A WESTBURY family running an eighth generation funfair which lost tens of thousands of pounds during lockdown, fear the latest Covid-19 announcement could end the livelihood they and their forefathers have worked so hard for.
John Jennings and Son Funfair are based at a yard in Hawkeridge Road and estimate they have lost £20,000-£30,000 so far this year, being unable to go out to events.
In recent weeks they had begun operating again, having spent hundreds of pounds on required safety equipment and precautions. But now they are worried that they could once again be stopped by the most recent restriction under which fairs up and down the country are being told to close and dismantle.
In an average 12 months, the fair would be out and operating at public and private events from February onwards. This year it went out just twice before the country was put into lockdown.
The company is jointly run by John and Leah Jennings, John’s parents – who are now semi-retired – and John and Leah’s children, their son “Little’ John (18) who is the eighth generation, and daughter, Ruby (16).
“We are really trying hard to keep the eighth generation up,” Leah told White Horse News, “All our forefathers have worked so hard to build this up.
“We are expecting a call anytime to shut what little we have got open. Although theme parks, piers, bootsales, markets, playgrounds, even circuses are allowed to stay open!
“If these new restrictions are in force for six months that will take us to March next year, so we will also miss Valentine’s fairs.”

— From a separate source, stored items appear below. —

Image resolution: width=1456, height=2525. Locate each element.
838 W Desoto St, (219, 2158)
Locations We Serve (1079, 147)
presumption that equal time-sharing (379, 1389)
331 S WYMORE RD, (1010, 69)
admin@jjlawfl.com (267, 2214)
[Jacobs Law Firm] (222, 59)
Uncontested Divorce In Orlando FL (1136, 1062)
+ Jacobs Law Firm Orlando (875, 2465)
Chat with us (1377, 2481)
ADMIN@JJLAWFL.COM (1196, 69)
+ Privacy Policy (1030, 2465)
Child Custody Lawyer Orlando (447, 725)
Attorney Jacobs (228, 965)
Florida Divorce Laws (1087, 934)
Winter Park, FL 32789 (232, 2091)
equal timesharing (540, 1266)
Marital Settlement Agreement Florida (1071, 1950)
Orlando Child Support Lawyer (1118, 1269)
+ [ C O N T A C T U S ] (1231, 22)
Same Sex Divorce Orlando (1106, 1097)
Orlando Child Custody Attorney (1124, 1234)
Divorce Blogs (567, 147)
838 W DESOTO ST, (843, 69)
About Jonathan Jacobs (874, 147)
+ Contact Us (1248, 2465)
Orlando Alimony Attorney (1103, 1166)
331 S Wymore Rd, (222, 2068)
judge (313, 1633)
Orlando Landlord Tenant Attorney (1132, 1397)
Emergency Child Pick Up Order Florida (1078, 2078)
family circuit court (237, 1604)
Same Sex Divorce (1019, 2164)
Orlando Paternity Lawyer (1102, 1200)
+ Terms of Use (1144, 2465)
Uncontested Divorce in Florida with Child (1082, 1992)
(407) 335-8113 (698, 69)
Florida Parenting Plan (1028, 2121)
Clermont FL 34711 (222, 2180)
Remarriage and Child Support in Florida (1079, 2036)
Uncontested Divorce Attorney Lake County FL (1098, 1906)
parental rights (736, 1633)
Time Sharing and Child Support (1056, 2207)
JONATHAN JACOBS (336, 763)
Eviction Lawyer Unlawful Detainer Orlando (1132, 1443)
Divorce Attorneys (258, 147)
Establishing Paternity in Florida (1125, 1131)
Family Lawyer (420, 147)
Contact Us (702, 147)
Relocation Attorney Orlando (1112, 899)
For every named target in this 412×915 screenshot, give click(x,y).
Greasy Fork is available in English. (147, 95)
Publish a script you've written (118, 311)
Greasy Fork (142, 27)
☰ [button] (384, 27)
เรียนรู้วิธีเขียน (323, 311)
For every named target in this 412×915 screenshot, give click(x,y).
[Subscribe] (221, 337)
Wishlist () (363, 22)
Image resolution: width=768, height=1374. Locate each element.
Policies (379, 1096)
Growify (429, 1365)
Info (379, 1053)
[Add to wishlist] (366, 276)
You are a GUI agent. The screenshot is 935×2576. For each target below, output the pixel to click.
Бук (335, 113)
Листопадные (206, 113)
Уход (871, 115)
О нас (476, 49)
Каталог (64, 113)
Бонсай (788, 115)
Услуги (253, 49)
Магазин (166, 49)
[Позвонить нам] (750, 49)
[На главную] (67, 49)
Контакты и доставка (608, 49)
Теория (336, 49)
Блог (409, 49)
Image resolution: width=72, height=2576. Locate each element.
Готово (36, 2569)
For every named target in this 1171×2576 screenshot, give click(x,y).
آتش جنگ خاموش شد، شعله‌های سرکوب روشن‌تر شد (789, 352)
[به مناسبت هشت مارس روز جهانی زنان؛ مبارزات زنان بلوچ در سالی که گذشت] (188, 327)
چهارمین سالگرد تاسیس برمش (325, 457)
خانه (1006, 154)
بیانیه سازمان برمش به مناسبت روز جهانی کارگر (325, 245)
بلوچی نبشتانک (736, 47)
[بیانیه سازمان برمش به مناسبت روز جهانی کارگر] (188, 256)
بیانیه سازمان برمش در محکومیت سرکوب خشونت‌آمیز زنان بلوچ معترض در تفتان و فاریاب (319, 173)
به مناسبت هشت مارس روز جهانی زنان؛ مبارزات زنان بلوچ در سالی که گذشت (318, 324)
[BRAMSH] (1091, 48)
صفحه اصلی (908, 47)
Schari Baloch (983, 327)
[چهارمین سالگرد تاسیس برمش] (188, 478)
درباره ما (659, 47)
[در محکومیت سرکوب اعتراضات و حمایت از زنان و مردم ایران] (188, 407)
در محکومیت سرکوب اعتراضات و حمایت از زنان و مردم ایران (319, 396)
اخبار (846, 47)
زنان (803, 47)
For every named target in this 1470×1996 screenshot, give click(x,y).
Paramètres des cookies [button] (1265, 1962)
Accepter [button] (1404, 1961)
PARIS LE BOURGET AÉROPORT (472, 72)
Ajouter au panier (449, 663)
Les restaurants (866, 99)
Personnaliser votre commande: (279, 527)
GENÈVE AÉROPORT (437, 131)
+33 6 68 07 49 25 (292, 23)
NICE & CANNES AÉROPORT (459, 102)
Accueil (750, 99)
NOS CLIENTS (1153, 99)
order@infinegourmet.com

The family is now constantly on edge waiting for ‘that” phonecall, Leah said.
“We have lost so much this year that any little coming in was better than nothing and just to be out doing what we do has been beneficial to our mental health.
“So many showmen will not survive, it’s such a shame as all showmen fairs have been handed down through the generations.
“I just hope that we as a family can keep going so we can hand it down to our children.”
As they are self-employed they had to wait until June for the government’s announcement about financial help for self-employed workers who had lost their income.
“We were last on the list, which we think was the sane for every self-employed person” said Leah.
“We’ve had a couple of payouts under the furlough scheme, but it was nothing compared to what we would normally make.”
The Showmans’ Guild has been dealing with the issue for the travelling community and keeping them up-to-date with the latest Coronavirus announcements and guidelines.
But now, in September, the family has effectively lost the best part of a year’s earnings, with no future date for when they can get back on the road.
Leah said, “All our machines have to be tested annually – mechanical and structural, crack tests and a visual inspection – and we got that done before lockdown, but they wouldn’t suspend that for when we could get back out.
“It was a lot of expense at the beginning of the year but usually we always make that back.
“And we’ll have to have all that done again at the start of next year.”
For safety precautions, the family had to buy a set of fences to go around the fair, sanitation stations and a long lasting hand sanitiser which cost £155 per pot.
Leah said, “It’s just not financially viable for us as we won’t be earning enough.
“It’s such a worry. It’s the uncertainty of if and when you can operate.
“It’s just day-to-day for us at the moment because the guidelines are always changing and no-one can say when we’ll be able to go out normally again.
“We had been due to go to an event recently but it was cancelled the day before – so for the rest of the year we just don’t know.
“It’s been very stressful and of course there’s no official date as to when it will all be back to normal for anybody.”
Before moving to Westbury, the fair was based in Devizes, where John’s father was mayor for a time, and the family ownership dates back to at least 1906, when the Jennings family had a fair in Trowbridge Park.